Respiratory involvement, a consequence of neurogenic diaphragm paralysis, is often an early manifestation. Many affected individuals present with breath-holding spells within the first year of the disease course. Therefore, respiratory insufficiency, secondary to muscle weakness, can also be one of the late manifestations of untreated RTD. Artificial respiratory support may be required.

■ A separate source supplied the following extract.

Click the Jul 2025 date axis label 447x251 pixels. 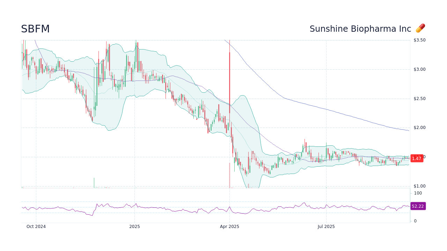tap(325, 227)
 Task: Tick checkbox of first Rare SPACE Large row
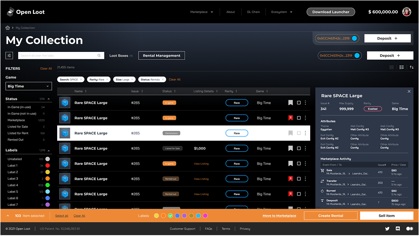coord(299,103)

Other features variably seen:
Epilepsy. Some affected individuals had a single seizure-like episode that resolved before the diagnosis of RTD was established and before beginning treatment with riboflavin [
Pillai et al 2020,
Rabbani et al 2020].
Anemia. Although two individuals had riboflavin-responsive severe macrocytic anemia, riboflavin deficiency had been previously associated with mild-moderate anemia [
Amir et al 2020,
Pillai et al 2020].
While the RTD2 and RTD3 phenotypes are difficult to differentiate, in RTD2 early-onset weakness in the upper limbs and neck is almost invariable, in contrast to RTD3 or genetically unclassified Brown-Vialetto-Van Laere (BVVL) syndrome, in which the onset of weakness is often more generalized [Green et al 2010, Bosch et al 2011, Bosch et al 2012, Foley et al 2014].
Life expectancy. Untreated, most infants diagnosed with RTD rapidly become ventilator dependent (often for some years at home or in intensive care units) and most die before age 12 years [Bandettini Di Poggio et al 2014, Foley et al 2014, Manole et al 2014].
Previous data suggest that in 70% of individuals receiving riboflavin supplementation, muscle strength, motor abilities, respiratory function, and cranial nerve deficits improve [O'Callaghan et al 2019]. Death was reported in some individuals if the treatment was discontinued or started too late in the disease course [Jaeger & Bosch 2016].
With improved disease management and riboflavin treatment (see Management), life span is likely to increase; however, the experience with riboflavin supplementation has only been since 2010 [Bosch et al 2011, Horvath 2012, Bandettini Di Poggio et al 2014, Foley et al 2014, Manole et al 2014].
Pathology. Few pathologic descriptions are available. Sural nerve biopsies in individuals with RTD2 and RTD3 previously showed axonal neuropathy and degeneration. In one study, clinical manifestations and MRI findings supported neuronal loss and degeneration in cranial nerve nuclei and tracts and in the brain stem, cerebellum, and spinal cord of individuals with RTD3 [O'Callaghan et al 2019].